February 15, 24Question: When is a lab grown diamond not a lab grown diamond?
Answer: When you're in France.
By law, you have to call it a "diamant de synthese" or "synthetique" - "synthetic diamond" or "synthetic". Those are the only acceptable terms.
"Diamant de laboratoire" and "diamant de culture" - "laboratory diamond" and "cultivated diamond" are not allowed.
This is not new. These rules have, technically, been in place since January 2002, when the French government's Directorate-General for Competition, Consumer Affairs and Prevention of Fraud (DGCCRF) ruled on the terminology that could be used to describe cultured pearls and lab grown colored gemstones.
While they were at it, they decided on acceptable terms for describing lab grown diamonds, even though they barely existed in the marketplace at the time.
What's new is that the DGCCRF has just reviewed those rules, following a challenge by a French lab grown company, and decided to stick with them.
They weren't a big deal two decades ago. They are a big deal today. We're fast approaching the point when lab grown diamonds will, by volume at least, account for the majority of all diamond sales globally, and France is taking an unusually hard line on the way they can be described.
CIBJO, the World Jewellery Confederation which represents over 40 countries, is OK with "laboratory-grown diamond" and "laboratory-created diamond" as well as "synthetic diamond". All three terms are synonymous, it says.
Likewise in the US, where the Federal Trade Commission (FTC) says "laboratory-grown diamonds" or "laboratory-created diamonds" are acceptable. It has reservations about "synthetic" because it says some consumers may associate it with products that simulate diamonds, but concludes that it is still a legitimate consumer term.
In the UK the National Association of Jewellers approves "synthetic", "laboratory-grown" or "laboratory-created", but says the abbreviations "lab-grown" and "lab-created" should not be used, or the terms "cultured" or "cultivated".
"Synthetic" is not a term the lab grown sector loves. Dorothee Contour, CEO at Paris-based lab grown (sorry, synthetic) diamond company JEM, says it's misleading and suggests the diamond is a fake.
"A diamond is a diamond, whether it forms in a laboratory or underground," she says. "Also, this term 'synthesis' is scientifically incorrect: no synthesis process takes place. Man does not 'make' a diamond, he only recreates the conditions necessary to generate a natural phenomenon: the crystallization of carbon."

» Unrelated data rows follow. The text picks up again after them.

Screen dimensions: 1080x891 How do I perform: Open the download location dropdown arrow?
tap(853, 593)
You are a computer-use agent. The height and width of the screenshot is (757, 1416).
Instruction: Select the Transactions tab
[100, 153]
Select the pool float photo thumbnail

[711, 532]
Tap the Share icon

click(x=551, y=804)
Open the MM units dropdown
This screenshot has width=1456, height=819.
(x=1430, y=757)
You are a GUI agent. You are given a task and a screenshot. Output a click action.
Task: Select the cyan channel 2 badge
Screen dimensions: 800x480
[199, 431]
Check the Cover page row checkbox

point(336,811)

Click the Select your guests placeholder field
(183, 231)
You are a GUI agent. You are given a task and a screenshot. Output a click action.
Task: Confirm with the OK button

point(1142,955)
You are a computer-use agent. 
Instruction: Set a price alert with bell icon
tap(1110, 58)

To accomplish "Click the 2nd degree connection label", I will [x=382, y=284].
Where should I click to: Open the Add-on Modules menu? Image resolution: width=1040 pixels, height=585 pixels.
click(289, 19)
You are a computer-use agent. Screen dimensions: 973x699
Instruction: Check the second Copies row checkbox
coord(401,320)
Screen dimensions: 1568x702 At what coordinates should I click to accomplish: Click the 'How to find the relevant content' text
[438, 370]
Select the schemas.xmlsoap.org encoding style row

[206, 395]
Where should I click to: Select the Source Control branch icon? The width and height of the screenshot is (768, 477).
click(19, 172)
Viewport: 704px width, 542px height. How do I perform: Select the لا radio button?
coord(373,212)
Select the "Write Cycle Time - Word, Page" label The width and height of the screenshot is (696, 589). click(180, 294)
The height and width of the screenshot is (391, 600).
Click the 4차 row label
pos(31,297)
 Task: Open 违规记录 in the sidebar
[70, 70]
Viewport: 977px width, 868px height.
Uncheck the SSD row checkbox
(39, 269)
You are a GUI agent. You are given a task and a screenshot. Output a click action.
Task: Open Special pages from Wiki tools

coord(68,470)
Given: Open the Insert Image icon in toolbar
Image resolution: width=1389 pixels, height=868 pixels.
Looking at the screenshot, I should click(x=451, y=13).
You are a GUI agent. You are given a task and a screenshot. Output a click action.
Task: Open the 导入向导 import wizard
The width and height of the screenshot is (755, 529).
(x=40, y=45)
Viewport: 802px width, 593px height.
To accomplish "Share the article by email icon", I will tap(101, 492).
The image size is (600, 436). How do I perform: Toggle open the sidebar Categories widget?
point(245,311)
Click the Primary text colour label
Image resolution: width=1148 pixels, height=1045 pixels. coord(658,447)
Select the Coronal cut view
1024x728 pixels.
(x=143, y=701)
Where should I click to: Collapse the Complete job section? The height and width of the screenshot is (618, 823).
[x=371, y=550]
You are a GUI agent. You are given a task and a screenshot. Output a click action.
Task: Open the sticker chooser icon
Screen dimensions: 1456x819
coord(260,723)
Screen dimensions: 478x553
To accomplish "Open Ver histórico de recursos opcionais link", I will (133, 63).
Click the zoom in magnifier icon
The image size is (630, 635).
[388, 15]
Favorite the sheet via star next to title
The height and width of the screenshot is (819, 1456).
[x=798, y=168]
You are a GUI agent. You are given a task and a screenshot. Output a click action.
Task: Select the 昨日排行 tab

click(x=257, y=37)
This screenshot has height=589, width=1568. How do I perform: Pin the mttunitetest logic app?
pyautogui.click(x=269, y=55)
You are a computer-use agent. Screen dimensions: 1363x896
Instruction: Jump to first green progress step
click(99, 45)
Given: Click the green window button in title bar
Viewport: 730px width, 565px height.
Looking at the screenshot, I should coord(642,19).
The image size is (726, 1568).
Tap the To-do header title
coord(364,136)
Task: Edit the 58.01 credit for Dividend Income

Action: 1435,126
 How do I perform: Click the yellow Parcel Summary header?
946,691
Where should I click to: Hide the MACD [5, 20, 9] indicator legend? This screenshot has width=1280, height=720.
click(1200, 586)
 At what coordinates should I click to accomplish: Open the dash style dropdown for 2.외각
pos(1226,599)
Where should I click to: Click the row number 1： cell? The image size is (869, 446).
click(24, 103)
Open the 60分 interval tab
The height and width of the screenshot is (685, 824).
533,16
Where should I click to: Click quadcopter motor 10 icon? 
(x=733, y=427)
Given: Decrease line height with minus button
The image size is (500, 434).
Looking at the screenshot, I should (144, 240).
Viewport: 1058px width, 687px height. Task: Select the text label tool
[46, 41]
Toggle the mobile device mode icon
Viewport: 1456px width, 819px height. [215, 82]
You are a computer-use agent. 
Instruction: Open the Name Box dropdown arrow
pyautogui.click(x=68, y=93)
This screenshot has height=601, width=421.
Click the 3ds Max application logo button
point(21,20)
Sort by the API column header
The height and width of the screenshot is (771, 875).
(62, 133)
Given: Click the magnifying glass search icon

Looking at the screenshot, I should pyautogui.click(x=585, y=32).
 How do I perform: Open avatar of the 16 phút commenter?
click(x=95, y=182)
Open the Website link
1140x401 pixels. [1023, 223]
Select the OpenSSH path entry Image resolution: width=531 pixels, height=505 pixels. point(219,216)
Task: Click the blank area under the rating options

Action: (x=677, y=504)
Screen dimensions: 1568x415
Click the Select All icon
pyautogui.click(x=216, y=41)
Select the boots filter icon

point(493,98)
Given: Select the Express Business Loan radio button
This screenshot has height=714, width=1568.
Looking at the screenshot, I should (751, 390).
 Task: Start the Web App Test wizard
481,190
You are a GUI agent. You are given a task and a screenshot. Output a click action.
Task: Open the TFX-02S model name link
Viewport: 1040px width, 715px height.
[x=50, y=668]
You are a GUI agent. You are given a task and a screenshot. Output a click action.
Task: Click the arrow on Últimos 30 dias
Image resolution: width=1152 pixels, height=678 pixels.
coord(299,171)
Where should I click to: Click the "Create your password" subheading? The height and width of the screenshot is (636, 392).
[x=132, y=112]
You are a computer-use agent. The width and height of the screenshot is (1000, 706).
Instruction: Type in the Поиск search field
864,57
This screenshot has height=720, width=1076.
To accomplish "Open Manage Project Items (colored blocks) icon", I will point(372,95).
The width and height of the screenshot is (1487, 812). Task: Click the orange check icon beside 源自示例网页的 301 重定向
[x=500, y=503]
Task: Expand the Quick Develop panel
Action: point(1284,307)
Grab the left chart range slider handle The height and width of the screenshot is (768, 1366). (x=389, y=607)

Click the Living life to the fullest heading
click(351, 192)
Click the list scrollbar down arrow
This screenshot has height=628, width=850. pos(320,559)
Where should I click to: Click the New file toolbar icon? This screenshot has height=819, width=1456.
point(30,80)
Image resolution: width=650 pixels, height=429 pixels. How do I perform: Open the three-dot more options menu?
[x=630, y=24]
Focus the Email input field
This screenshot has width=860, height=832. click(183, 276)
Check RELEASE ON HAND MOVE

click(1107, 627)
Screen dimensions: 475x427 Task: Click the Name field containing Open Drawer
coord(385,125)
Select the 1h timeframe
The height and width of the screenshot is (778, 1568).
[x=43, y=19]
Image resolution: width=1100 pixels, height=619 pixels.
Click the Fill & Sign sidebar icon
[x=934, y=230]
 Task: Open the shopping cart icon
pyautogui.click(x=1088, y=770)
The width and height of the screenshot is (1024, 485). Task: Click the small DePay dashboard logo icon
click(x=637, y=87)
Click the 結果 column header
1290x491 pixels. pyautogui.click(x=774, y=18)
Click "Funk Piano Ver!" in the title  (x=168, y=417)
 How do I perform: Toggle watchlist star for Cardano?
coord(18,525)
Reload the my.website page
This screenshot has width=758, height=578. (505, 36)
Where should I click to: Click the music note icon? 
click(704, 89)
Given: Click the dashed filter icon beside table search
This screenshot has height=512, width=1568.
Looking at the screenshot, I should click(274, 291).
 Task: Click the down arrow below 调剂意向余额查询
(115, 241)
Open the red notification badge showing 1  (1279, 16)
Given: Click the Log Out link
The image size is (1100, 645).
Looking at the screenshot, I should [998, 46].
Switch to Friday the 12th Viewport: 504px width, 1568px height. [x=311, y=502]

That's an interesting, and controversial assertion - that man doesn't make diamonds, he only provides the right conditions
But are we splitting hairs here? Does the average consumer distinguish between a diamond that has been "synthesised" and one that has been "laboratory grown"?
Synthesis is (Britannica Dictionary definition) to make (something) by combining different things, or to make (something) from simpler substances through a chemical process. It has no entry for lab grown or its variant expressions, which is telling.
The lab grown lobby, and indeed the FTC, will argue that the term "synthetic" downgrades the perceived value of a diamond by suggesting it's not quite the real thing. It has a negative vibe. "Lab grown" by contrast, combines a bit of science (lab) and a bit of nature (grown) and has a more positive feel.
The natural diamond sector naturally favors the clearest possible distinction between its offering and whatever term is used to describe diamonds that don't come out of the ground.
But the bottom line is this: Will the "synthetic" label make a difference to France's diamond-buying public? Or does it just boil down to how many carats they get for their euro?